You can add a user or a group to either an allow list or a deny list for the document. If a user or group is added to the deny list, the document is filtered out of any query that contains the user or group.
You specify the user and group information when you query the
index using the built-in attributes _user_id
and
_group_ids
. You can set up to 100 group
identifiers.
Amazon Kendra does not match users to groups. When you use user-context filtering, you must include all of the groups that a user belongs to when you make the query. For example, if a user belongs to two groups, "HR" and "IT," you must include both groups in the request.
The following example shows a request that filters the query response based on the user ID and groups. The query will return any document that has the user or the "HR" or "IT" groups in the allow list. If the user or either group is in the deny list for a document, the document is not returned.
response = kendra.query( QueryText = query, IndexId = index, AttributeFilter = { "OrAllFilters": [ { "EqualsTo": { "Key": "_user_id", "Value": { "StringValue": "user1" } } }, { "EqualsTo": { "Key": "_group_ids", "Value": { "StringListValue": ["HR", "IT"] } } } ] } )
User context filtering isn't an authentication or
authorization control for your content. It doesn't do user
authentication on the user and groups sent to the
Query
operation. It is up to your
application to ensure that the user and group information
sent to Query
operation is authenticated and
authorized.
There is an implementation of user context filtering for each data source. The following section describes each implementation.
Topics
- User context filtering for documents added directly to an index
- User context filtering for frequently asked questions
- User context filtering for database data sources
- User context filtering for Confluence data sources
- User context filtering for Google Drive data sources.

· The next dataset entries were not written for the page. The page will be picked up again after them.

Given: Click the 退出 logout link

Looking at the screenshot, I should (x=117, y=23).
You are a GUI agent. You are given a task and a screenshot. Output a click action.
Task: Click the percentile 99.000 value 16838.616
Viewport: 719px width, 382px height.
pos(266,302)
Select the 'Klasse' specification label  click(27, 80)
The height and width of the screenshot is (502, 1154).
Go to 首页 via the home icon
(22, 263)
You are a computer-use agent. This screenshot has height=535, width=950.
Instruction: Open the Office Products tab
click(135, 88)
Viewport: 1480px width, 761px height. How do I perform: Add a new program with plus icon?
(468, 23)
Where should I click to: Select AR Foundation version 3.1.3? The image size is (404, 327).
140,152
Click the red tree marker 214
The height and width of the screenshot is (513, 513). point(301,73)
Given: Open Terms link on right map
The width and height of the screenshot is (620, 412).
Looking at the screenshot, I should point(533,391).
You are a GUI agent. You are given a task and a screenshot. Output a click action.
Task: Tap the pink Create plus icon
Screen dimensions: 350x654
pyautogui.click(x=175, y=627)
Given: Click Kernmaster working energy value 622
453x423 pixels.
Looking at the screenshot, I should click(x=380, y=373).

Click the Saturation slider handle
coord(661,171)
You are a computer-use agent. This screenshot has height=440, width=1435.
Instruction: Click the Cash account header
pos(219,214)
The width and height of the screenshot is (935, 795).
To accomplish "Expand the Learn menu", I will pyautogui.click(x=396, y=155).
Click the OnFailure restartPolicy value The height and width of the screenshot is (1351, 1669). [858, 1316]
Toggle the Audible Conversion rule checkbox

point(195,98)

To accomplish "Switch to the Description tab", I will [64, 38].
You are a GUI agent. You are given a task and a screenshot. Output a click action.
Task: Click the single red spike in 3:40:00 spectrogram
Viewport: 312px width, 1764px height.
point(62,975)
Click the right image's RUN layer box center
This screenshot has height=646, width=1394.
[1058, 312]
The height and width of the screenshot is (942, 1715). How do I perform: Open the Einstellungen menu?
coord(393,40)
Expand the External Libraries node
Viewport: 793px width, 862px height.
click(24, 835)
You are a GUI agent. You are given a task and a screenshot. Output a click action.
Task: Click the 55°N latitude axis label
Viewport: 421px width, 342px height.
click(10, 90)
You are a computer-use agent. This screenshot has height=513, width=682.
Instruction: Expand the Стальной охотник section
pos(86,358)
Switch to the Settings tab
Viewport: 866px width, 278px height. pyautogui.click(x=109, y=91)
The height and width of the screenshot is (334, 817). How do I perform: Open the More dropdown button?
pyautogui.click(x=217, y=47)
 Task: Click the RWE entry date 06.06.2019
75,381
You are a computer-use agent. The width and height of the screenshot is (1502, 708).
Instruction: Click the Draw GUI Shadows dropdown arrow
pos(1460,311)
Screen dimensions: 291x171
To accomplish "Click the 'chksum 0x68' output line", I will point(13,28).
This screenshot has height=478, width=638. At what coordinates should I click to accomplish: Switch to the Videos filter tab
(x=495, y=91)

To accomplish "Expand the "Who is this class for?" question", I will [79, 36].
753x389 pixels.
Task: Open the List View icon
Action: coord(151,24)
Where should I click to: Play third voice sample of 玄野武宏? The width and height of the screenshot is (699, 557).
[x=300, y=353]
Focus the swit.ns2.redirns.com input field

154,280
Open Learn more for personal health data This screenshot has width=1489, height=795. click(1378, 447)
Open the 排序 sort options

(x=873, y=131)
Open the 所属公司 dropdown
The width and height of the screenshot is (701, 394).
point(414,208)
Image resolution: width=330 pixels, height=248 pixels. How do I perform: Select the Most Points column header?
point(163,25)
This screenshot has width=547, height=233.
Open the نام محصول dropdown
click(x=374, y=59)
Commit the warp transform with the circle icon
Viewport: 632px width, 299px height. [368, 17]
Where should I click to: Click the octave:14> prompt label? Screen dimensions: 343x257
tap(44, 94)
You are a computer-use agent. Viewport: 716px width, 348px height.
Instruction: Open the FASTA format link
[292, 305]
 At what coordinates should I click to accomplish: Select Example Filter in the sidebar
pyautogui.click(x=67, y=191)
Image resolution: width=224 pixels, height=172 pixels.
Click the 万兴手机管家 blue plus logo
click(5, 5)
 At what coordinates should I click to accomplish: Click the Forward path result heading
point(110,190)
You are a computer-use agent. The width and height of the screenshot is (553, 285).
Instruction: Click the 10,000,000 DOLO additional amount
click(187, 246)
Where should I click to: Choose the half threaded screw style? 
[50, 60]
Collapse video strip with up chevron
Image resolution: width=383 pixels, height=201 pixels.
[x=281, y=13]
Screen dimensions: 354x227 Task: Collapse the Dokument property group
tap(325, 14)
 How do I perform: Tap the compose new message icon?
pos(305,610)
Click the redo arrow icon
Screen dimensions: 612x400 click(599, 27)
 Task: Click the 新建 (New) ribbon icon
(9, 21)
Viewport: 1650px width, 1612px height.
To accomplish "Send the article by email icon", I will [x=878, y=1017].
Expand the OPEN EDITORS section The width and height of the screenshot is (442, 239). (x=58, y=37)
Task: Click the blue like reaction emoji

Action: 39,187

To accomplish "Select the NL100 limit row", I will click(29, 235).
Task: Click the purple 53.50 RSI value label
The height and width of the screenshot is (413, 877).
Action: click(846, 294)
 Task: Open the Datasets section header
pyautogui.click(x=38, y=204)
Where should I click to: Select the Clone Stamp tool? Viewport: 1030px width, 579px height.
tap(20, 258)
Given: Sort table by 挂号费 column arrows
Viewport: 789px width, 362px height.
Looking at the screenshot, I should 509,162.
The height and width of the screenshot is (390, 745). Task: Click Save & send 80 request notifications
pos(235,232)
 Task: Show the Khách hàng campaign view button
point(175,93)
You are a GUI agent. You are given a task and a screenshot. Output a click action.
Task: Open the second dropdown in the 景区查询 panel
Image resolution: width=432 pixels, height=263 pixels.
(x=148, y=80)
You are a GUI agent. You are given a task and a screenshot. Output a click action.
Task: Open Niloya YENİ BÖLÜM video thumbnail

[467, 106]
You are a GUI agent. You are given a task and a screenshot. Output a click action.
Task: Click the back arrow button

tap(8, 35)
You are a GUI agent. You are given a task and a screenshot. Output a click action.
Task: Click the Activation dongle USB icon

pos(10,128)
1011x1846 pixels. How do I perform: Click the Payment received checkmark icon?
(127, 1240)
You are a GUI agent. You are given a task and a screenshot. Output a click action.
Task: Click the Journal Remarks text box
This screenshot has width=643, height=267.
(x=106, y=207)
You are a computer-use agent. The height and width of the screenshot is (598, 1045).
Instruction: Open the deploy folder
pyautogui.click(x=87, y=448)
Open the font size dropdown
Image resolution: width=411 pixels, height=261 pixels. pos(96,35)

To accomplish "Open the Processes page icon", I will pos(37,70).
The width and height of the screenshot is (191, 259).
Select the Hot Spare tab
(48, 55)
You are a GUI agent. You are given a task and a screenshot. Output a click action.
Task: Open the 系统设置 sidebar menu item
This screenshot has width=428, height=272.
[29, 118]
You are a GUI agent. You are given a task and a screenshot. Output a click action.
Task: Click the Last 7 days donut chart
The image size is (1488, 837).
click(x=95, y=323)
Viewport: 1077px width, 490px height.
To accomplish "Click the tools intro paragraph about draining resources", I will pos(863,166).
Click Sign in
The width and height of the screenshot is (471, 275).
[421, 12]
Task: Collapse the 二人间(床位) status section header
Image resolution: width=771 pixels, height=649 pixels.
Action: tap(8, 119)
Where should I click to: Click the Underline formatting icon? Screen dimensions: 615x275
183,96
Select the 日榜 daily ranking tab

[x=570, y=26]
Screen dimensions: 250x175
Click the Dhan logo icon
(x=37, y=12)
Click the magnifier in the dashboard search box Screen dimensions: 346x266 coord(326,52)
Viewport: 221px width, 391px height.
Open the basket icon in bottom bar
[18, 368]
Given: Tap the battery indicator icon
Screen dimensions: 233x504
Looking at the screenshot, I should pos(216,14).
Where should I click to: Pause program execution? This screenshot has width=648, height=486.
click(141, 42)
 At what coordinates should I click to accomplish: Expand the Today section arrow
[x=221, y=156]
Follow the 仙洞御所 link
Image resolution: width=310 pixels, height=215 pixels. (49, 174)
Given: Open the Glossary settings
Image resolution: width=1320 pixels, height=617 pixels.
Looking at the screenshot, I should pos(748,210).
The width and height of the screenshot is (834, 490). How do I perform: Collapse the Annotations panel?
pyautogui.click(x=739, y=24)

- User context filtering for Microsoft OneDrive data sources
- User context filtering for Amazon S3 data sources
- User context filtering for Salesforce data sources
- User context filtering for ServiceNow data sources
- User context filtering for Microsoft SharePoint data sources
User context filtering for documents added directly to an index
To specify user context filters for a document that you add
directly to an index, you provide the filter in the
AccessControlList
field of the document. You
provide three pieces of information:
-
The access that the entity should have. You can say
ALLOW
orDENY
. -
The type of entity. You can say
USER
orGROUP
. -
The name of the entity.
You can add up to 200 entries in the
AccessControlList
field.
User context filtering for frequently asked questions
You can add user context information to frequently asked questions when you use custom .csv or JSON file formats. For more information, see Adding questions and answers directly to an index .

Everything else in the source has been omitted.